▶ [Exercise goal]: Beginning at the line that contains "Luxury Outlook 2026 (292, 8)" and ending at the last line of the records below, retype each line exactly and add nothing.

(Stored records)
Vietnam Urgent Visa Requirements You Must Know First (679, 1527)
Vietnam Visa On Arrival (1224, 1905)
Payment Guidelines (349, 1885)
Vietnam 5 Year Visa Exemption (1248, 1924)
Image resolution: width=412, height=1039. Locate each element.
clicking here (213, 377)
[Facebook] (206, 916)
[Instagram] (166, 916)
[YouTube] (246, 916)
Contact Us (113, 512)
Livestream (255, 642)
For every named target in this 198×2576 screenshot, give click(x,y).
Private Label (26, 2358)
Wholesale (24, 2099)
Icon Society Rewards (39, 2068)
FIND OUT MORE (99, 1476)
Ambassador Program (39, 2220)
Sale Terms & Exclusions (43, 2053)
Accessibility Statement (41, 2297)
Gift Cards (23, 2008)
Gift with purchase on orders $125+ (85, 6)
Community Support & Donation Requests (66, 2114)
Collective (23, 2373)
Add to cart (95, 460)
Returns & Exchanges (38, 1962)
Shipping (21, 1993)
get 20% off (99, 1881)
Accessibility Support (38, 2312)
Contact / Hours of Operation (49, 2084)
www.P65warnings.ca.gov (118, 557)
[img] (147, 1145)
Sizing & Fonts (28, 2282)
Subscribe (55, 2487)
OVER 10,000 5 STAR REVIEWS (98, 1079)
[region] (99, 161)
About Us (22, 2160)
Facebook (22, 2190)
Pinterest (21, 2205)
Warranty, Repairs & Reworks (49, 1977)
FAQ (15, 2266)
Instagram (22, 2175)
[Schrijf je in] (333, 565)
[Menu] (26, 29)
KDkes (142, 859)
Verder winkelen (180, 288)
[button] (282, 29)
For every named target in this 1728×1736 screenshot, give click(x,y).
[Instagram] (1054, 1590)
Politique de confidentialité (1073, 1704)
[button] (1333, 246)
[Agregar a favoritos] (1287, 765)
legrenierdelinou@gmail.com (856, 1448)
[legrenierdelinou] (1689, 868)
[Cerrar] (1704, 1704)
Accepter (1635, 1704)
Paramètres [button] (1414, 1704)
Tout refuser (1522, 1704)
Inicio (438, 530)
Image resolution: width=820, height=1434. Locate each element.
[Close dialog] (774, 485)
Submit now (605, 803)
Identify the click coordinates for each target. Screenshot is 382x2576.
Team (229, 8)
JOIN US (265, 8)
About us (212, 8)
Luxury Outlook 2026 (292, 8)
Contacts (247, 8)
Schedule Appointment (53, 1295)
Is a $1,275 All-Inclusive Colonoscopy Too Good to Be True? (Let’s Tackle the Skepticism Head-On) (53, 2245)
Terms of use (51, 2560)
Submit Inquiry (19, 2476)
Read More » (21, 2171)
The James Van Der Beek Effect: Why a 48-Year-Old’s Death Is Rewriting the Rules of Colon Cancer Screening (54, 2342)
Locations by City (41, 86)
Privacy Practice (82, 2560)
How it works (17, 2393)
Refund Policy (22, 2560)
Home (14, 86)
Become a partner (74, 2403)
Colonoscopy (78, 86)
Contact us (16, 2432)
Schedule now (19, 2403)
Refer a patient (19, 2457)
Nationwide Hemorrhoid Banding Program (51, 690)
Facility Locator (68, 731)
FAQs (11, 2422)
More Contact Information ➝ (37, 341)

▶ [Final answer]:
Luxury Outlook 2026 (292, 8)
Contacts (247, 8)
Schedule Appointment (53, 1295)
Is a $1,275 All-Inclusive Colonoscopy Too Good to Be True? (Let’s Tackle the Skepticism Head-On) (53, 2245)
Terms of use (51, 2560)
Submit Inquiry (19, 2476)
Read More » (21, 2171)
The James Van Der Beek Effect: Why a 48-Year-Old’s Death Is Rewriting the Rules of Colon Cancer Screening (54, 2342)
Locations by City (41, 86)
Privacy Practice (82, 2560)
How it works (17, 2393)
Refund Policy (22, 2560)
Home (14, 86)
Become a partner (74, 2403)
Colonoscopy (78, 86)
Contact us (16, 2432)
Schedule now (19, 2403)
Refer a patient (19, 2457)
Nationwide Hemorrhoid Banding Program (51, 690)
Facility Locator (68, 731)
FAQs (11, 2422)
More Contact Information ➝ (37, 341)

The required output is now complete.